**** Source data ****
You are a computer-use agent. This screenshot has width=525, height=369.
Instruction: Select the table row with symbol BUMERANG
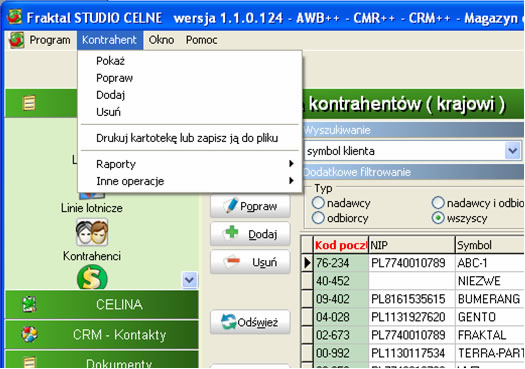click(x=412, y=299)
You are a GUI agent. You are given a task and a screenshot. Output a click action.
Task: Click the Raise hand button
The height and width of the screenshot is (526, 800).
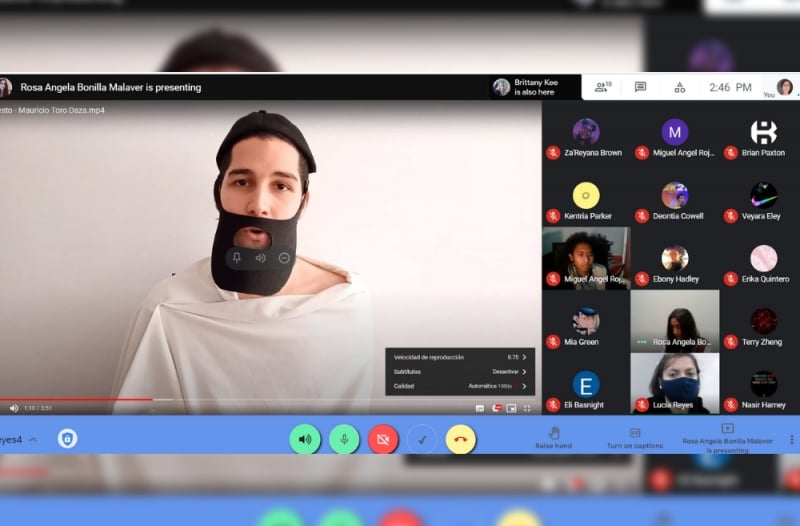(553, 437)
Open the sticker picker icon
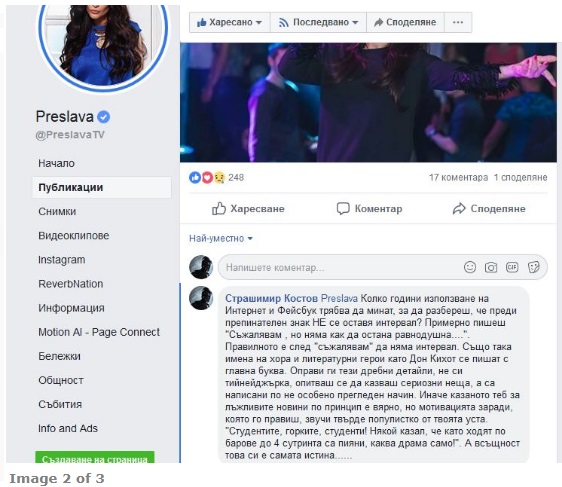 coord(533,267)
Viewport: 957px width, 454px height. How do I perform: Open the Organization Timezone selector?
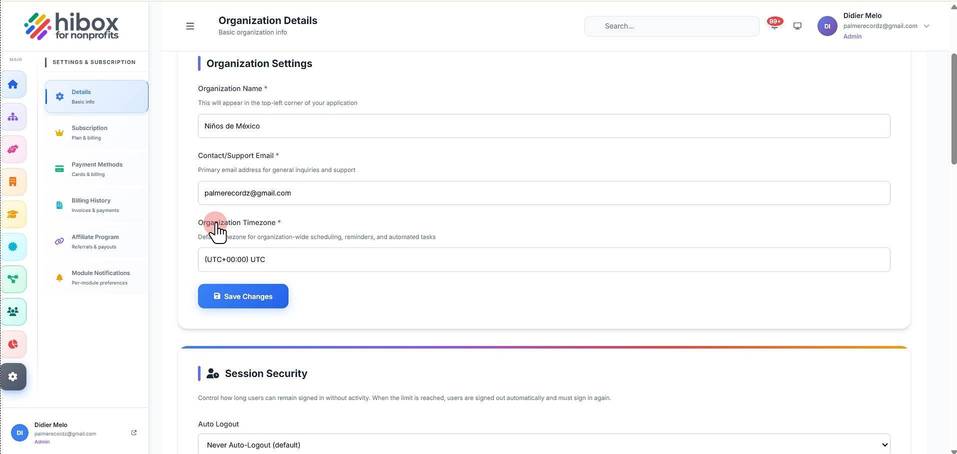[544, 259]
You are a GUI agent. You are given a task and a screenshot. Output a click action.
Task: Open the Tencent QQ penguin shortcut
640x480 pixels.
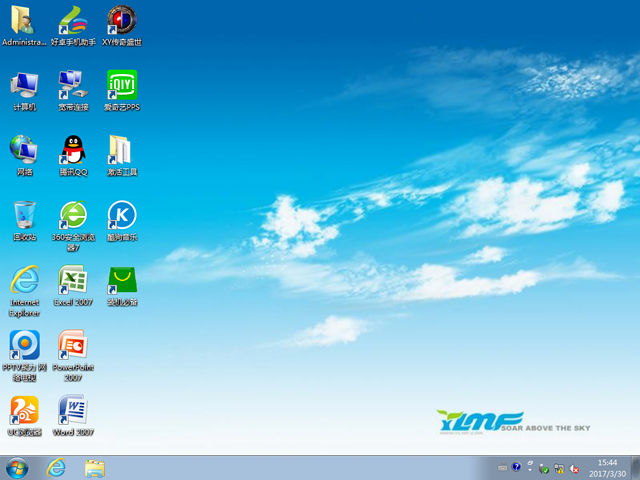tap(73, 151)
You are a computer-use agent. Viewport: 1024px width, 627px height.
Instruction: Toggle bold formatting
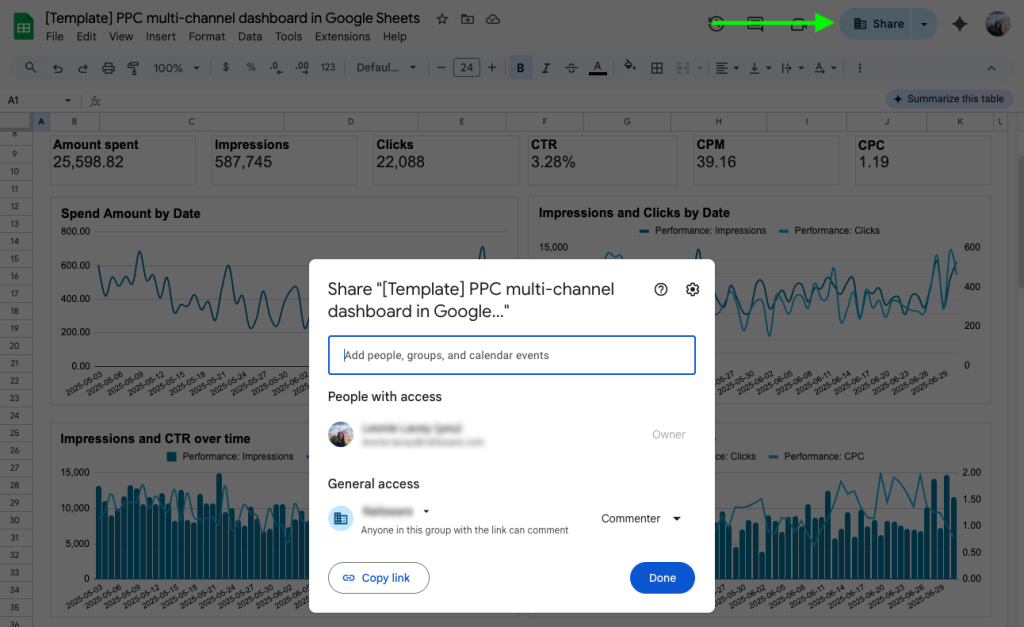[520, 68]
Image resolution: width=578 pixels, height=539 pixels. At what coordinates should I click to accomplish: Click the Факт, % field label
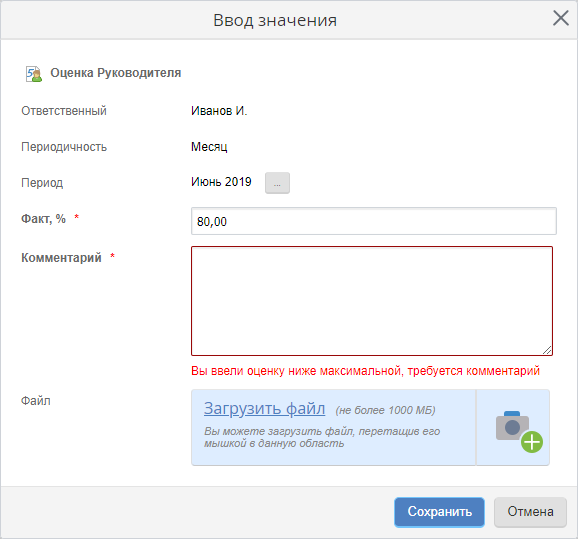(x=43, y=219)
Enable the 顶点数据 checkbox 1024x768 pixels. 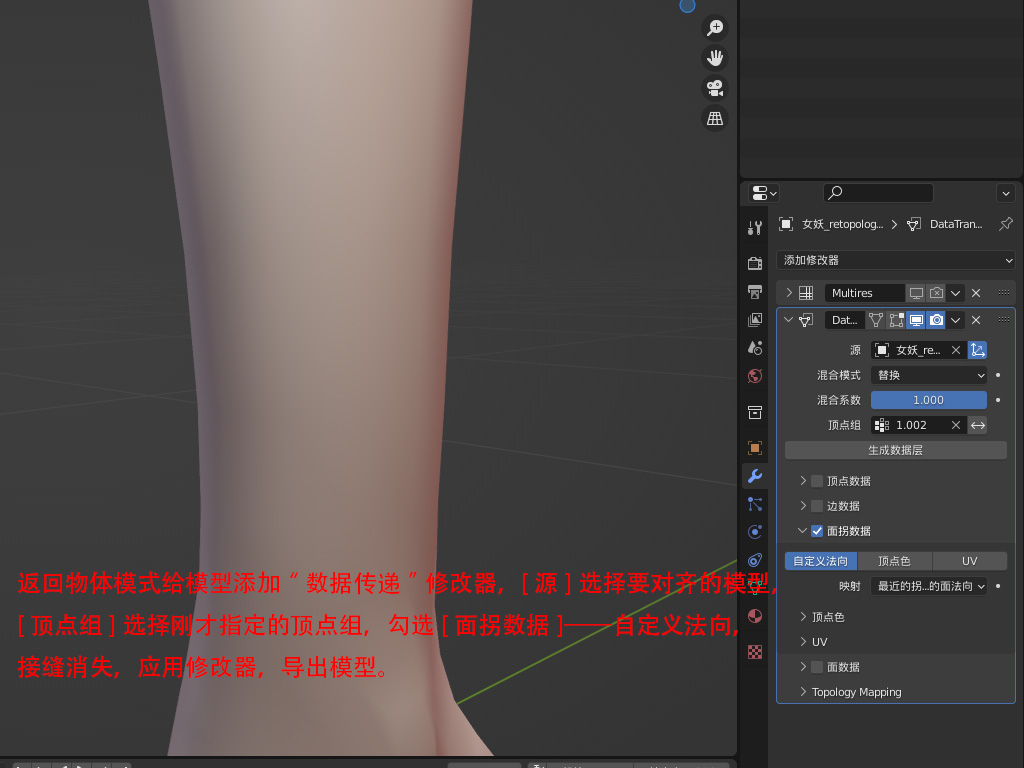click(817, 481)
****
Show all lines from the data that contain "computer".

You are a computer-use agent. This screenshot has width=525, height=369.
You are a computer-use agent. Viewport: 1024px width, 627px height.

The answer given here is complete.